• Task statement
Beneath this task are the entries; from the line with "Image resolution: width=714" through the last one, transcribe every line exactly and nothing else, skipping pictures.

• Records shown
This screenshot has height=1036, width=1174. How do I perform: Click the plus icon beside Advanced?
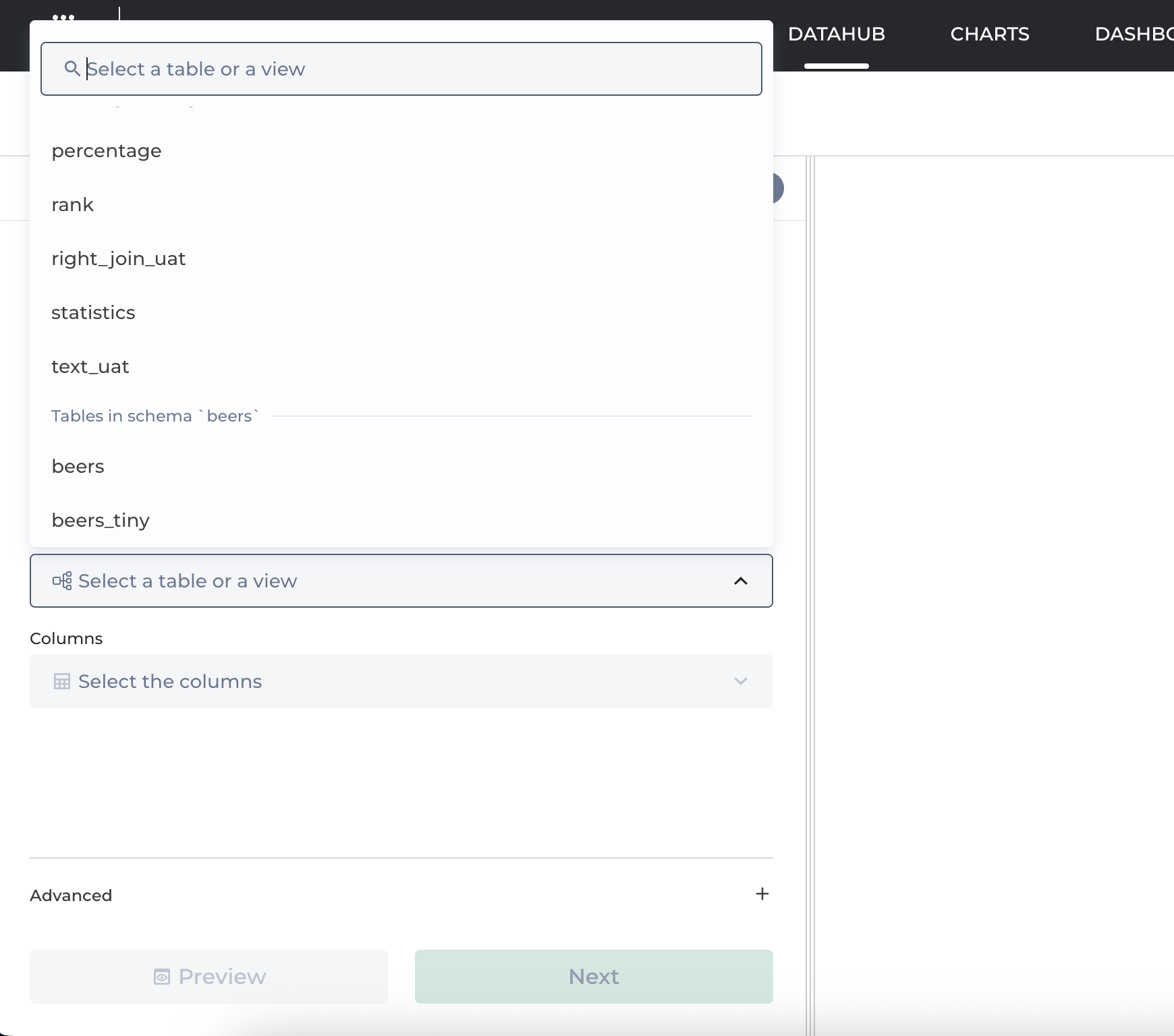click(762, 894)
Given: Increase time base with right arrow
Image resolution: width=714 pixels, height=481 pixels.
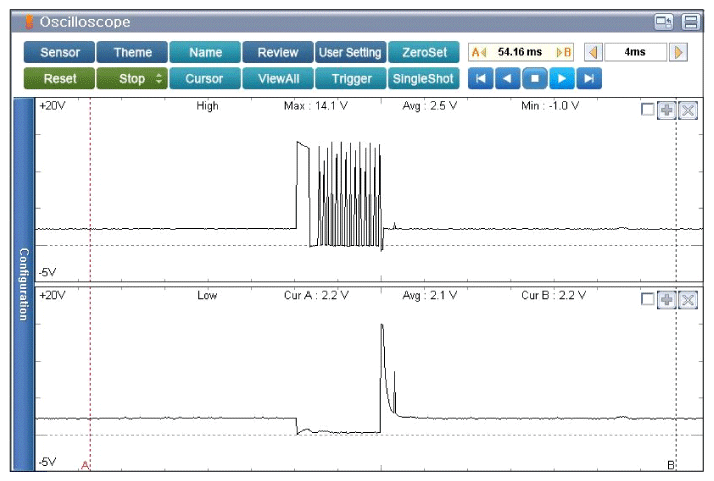Looking at the screenshot, I should 679,52.
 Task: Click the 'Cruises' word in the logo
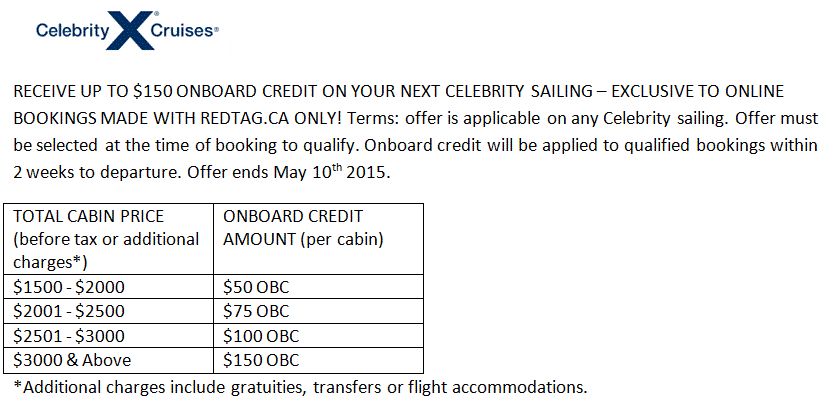coord(184,30)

• Exercise response
Image resolution: width=714 pixels, height=481 pixels.
Looking at the screenshot, I should 679,52.
 Task: Click the 'Cruises' word in the logo
coord(184,30)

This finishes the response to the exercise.